--- BEGIN ---

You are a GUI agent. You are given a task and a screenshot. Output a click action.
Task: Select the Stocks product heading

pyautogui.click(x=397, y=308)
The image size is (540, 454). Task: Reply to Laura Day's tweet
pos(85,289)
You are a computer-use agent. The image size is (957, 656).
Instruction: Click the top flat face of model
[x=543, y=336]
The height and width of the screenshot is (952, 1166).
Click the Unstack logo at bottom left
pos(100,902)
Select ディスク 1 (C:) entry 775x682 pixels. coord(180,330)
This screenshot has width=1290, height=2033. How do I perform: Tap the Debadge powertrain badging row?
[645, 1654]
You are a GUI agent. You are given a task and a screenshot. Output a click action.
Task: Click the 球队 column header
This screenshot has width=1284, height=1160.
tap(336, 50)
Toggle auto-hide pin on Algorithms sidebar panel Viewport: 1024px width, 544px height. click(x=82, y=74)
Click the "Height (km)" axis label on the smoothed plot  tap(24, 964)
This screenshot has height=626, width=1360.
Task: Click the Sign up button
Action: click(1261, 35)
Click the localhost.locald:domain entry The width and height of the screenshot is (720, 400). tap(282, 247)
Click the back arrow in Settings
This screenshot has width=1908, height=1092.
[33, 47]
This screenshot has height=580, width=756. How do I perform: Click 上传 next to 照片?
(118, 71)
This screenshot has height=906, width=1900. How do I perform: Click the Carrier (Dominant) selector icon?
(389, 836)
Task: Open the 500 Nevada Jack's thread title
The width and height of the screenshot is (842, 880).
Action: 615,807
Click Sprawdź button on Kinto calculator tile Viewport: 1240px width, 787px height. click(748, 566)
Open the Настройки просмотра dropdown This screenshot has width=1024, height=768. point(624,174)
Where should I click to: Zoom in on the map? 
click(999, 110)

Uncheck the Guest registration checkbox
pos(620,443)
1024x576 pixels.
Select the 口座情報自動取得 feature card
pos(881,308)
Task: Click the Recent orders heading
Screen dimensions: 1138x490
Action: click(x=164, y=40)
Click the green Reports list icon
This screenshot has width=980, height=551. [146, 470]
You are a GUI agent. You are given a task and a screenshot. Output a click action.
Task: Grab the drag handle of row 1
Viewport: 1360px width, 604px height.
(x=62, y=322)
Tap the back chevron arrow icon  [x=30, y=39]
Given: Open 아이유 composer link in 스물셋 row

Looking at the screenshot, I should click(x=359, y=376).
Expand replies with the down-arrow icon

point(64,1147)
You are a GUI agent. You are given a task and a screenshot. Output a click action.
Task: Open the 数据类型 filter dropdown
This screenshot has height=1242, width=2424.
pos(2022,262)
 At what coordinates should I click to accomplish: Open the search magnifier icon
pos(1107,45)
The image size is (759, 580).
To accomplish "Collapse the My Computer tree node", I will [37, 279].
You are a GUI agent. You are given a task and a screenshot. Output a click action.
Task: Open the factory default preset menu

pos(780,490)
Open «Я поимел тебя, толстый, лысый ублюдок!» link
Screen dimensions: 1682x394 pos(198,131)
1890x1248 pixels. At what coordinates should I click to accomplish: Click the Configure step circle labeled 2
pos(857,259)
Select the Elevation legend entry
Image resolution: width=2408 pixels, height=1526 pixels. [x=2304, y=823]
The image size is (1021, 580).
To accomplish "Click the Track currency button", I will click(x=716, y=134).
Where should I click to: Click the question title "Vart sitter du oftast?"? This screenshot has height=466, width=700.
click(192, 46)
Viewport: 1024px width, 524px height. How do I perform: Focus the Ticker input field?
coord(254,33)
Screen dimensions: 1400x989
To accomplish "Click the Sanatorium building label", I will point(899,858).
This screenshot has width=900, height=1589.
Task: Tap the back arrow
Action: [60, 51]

--- END ---

-- WHAT YOU WILL DO --
Print every line of the material above again, unchanged and in the same order.

-- RESPONSE TO THE EXERCISE --
You are a GUI agent. You are given a task and a screenshot. Output a click action.
Task: Select the Stocks product heading

pyautogui.click(x=397, y=308)
The image size is (540, 454). Task: Reply to Laura Day's tweet
pos(85,289)
You are a computer-use agent. The image size is (957, 656).
Instruction: Click the top flat face of model
[x=543, y=336]
The height and width of the screenshot is (952, 1166).
Click the Unstack logo at bottom left
pos(100,902)
Select ディスク 1 (C:) entry 775x682 pixels. coord(180,330)
This screenshot has width=1290, height=2033. How do I perform: Tap the Debadge powertrain badging row?
[645, 1654]
You are a GUI agent. You are given a task and a screenshot. Output a click action.
Task: Click the 球队 column header
This screenshot has width=1284, height=1160.
tap(336, 50)
Toggle auto-hide pin on Algorithms sidebar panel Viewport: 1024px width, 544px height. click(x=82, y=74)
Click the "Height (km)" axis label on the smoothed plot  tap(24, 964)
This screenshot has height=626, width=1360.
Task: Click the Sign up button
Action: click(1261, 35)
Click the localhost.locald:domain entry The width and height of the screenshot is (720, 400). tap(282, 247)
Click the back arrow in Settings
This screenshot has width=1908, height=1092.
[33, 47]
This screenshot has height=580, width=756. How do I perform: Click 上传 next to 照片?
(118, 71)
This screenshot has height=906, width=1900. How do I perform: Click the Carrier (Dominant) selector icon?
(389, 836)
Task: Open the 500 Nevada Jack's thread title
The width and height of the screenshot is (842, 880).
Action: 615,807
Click Sprawdź button on Kinto calculator tile Viewport: 1240px width, 787px height. click(748, 566)
Open the Настройки просмотра dropdown This screenshot has width=1024, height=768. point(624,174)
Where should I click to: Zoom in on the map? 
click(999, 110)

Uncheck the Guest registration checkbox
pos(620,443)
1024x576 pixels.
Select the 口座情報自動取得 feature card
pos(881,308)
Task: Click the Recent orders heading
Screen dimensions: 1138x490
Action: click(x=164, y=40)
Click the green Reports list icon
This screenshot has width=980, height=551. [146, 470]
You are a GUI agent. You are given a task and a screenshot. Output a click action.
Task: Grab the drag handle of row 1
Viewport: 1360px width, 604px height.
(x=62, y=322)
Tap the back chevron arrow icon  [x=30, y=39]
Given: Open 아이유 composer link in 스물셋 row

Looking at the screenshot, I should click(x=359, y=376).
Expand replies with the down-arrow icon

point(64,1147)
You are a GUI agent. You are given a task and a screenshot. Output a click action.
Task: Open the 数据类型 filter dropdown
This screenshot has height=1242, width=2424.
pos(2022,262)
 At what coordinates should I click to accomplish: Open the search magnifier icon
pos(1107,45)
The image size is (759, 580).
To accomplish "Collapse the My Computer tree node", I will [37, 279].
You are a GUI agent. You are given a task and a screenshot. Output a click action.
Task: Open the factory default preset menu

pos(780,490)
Open «Я поимел тебя, толстый, лысый ублюдок!» link
Screen dimensions: 1682x394 pos(198,131)
1890x1248 pixels. At what coordinates should I click to accomplish: Click the Configure step circle labeled 2
pos(857,259)
Select the Elevation legend entry
Image resolution: width=2408 pixels, height=1526 pixels. [x=2304, y=823]
The image size is (1021, 580).
To accomplish "Click the Track currency button", I will click(x=716, y=134).
Where should I click to: Click the question title "Vart sitter du oftast?"? This screenshot has height=466, width=700.
click(192, 46)
Viewport: 1024px width, 524px height. How do I perform: Focus the Ticker input field?
coord(254,33)
Screen dimensions: 1400x989
To accomplish "Click the Sanatorium building label", I will point(899,858).
This screenshot has width=900, height=1589.
Task: Tap the back arrow
Action: [60, 51]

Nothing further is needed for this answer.